My relationship with God has been… strained over the last few months. My hope and expectation reached a breaking point, and most of what I feel now towards Him is deep disappointment, mistrust, and hurt.

This is not the first time I’ve bumped up against feelings of frustration and (what I feel is a reasonable amount of) indignation that I’ve strained and worked and sought after Him in various ways for the past decade and feel like, in return, I’ve been left out to dry. Countless doors closed in my face. Countless disappointing circumstantial turns and twists. Countless opportunities and hopes and strivings cut loose to float away down the river while I watched from shore. This time, it was too much for me and felt deeper somehow. I’m no longer in my 20’s, when bones healed faster and things didn’t matter as much. I’m 32, and the stark realities of what my life looks like ficsally and otherwise feel like my aching old body that doesn’t bounce back like it used to – more dire.

So here I sit, pressed under a massive boulder of disappointment and anger that I can’t even budge. Right now I am working towards wanting to want to trust Him again. It’s not moving very fast. Most days, I just feel miffed that it’s not easy to feel justified in a domestic tiff with a perfect entity. I know we’ll work through our estranged domestic relationship someday. Am I in a big hurry to do that? I haven’t conjured that level of urgency yet.

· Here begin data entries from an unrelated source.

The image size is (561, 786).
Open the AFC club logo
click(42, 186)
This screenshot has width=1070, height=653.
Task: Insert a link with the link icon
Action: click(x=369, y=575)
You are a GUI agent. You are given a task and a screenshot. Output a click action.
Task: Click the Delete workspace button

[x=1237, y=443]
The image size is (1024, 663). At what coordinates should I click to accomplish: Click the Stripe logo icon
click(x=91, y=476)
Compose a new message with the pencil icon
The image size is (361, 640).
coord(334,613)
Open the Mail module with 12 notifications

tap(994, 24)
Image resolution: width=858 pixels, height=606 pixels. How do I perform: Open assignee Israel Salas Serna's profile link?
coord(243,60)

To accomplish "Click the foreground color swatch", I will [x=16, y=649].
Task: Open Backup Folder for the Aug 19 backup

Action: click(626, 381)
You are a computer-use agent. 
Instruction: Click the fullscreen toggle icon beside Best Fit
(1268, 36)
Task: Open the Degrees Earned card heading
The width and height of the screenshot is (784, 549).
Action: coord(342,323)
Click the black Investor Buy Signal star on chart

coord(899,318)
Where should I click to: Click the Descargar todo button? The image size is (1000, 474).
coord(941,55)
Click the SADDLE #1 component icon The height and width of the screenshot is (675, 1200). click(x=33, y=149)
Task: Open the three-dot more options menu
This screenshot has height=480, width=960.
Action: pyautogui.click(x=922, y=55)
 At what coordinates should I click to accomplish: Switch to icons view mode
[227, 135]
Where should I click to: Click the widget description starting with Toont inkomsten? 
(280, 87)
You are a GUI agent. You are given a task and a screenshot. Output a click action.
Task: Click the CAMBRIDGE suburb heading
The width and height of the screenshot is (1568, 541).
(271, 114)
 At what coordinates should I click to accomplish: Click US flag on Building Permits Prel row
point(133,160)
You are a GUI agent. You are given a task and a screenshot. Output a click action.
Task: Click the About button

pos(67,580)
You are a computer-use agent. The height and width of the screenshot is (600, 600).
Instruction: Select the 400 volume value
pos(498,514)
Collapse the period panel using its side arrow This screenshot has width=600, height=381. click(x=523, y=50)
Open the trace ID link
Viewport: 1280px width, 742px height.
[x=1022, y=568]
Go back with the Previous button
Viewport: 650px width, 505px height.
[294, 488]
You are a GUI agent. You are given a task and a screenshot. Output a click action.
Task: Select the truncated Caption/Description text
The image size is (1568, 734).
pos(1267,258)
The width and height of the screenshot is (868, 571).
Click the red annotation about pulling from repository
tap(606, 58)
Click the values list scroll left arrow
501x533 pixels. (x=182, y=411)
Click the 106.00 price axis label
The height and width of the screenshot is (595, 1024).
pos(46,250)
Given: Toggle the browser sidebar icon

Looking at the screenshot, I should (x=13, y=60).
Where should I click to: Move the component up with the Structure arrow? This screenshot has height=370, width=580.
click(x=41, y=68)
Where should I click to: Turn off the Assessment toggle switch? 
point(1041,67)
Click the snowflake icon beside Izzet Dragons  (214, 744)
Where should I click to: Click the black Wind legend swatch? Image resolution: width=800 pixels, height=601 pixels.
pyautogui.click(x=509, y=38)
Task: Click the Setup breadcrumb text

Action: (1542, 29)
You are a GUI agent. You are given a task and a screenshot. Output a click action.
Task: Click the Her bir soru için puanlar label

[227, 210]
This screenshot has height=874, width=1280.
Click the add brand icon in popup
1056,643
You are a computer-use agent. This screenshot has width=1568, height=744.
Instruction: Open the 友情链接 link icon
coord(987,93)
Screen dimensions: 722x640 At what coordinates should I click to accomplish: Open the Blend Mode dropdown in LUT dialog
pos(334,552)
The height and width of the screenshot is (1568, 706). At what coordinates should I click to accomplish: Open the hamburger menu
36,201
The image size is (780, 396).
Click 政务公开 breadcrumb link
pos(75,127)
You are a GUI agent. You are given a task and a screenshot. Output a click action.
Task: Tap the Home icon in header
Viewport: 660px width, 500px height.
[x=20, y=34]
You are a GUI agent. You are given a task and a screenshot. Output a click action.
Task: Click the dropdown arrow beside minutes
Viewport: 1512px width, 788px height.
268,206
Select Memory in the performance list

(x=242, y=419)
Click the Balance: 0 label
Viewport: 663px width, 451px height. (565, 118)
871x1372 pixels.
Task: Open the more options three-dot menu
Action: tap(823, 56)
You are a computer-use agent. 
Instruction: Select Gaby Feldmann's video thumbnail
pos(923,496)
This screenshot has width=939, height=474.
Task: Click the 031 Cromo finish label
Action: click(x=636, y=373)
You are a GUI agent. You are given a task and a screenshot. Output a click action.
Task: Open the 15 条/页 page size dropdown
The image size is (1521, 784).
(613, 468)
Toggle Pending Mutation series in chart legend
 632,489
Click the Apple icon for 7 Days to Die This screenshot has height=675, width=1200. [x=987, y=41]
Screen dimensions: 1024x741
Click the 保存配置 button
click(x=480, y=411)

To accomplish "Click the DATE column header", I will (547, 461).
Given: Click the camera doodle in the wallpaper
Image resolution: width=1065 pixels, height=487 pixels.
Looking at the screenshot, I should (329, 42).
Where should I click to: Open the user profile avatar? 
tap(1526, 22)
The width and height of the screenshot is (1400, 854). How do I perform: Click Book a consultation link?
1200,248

In a moment of being a little bit more open to trying yesterday (before the clouds closed and I was angry again), the image of a small sapling sprang to mind. The metaphor’s subtext appeared in full form as well. I think the hope I had in God at the beginning grew like a vine, firmly attached to circumstantial outcomes I thought I was owed if I was dutifully pious and obedient. My relationship with God has been largely founded in transactional arrangements. In return for my service I expected Him to provide for me a job that paid enough to cover the bills, circumstances I liked well enough, and a journey that made sense and trended in the right direction (up). When I received detours, want, uncertainty, humble arrangements, and meandering instead, my little hope vine that had been growing up the sides of what turned out to be fictitious ended up in the dirt.

The sermon preached at our church on Sunday (shoutout to Sacred Grace Englewood) was painfully relatable. It painted a portrait of disappointment in God. And then it suggested, kindly and rightfully, that He didn’t actually ever promise cushy jobs or easy paths. He promised His presence in all things and all ways, and an ultimate resolution we are still waiting (hoping?) for.

The meaning of the sapling became clear. I had been nurturing an unsustainable hope — one bound only for disappointment and resentment. The sapling represented a healthy hope, one disattached from circumstantial milestones. What if my hope in God wasn’t propped up by how my life went? What if I could believe that God is good regardless of whether my life looked great or crappy?

This is theoretical at the moment. I think the seeds are planted, but it’s still hard to comprehend actually feeling that kind of hope. But hey, it’s worth thinking about.

-LS

One thought on “Healthy Hope (Musing)”

  1. L2

    Schwaar, this is so good. I felt this way too after Levi died. I was angry at God for letting me make a fool of myself by expecting Him to keep a promise (that my child would live) that He never actually made! I spent so many months afterward leaning into Him out of obedience and habit rather than delight, every meditation darkened by suspicion. I felt angry that He knew the outcomes and didn’t warn me. You’re so right. He rarely promises specific tangible outcomes for our lives. But He promises and demonstrates His unfailing presence with us as we navigate the path He’s set before us. It’s hard to want that company when you feel like you can’t trust it. But trust grows over time, doesn’t it, when we better understand the promises He DOES make and we see how they’ve come to fruition. Keep writing, friend. Keep hoping.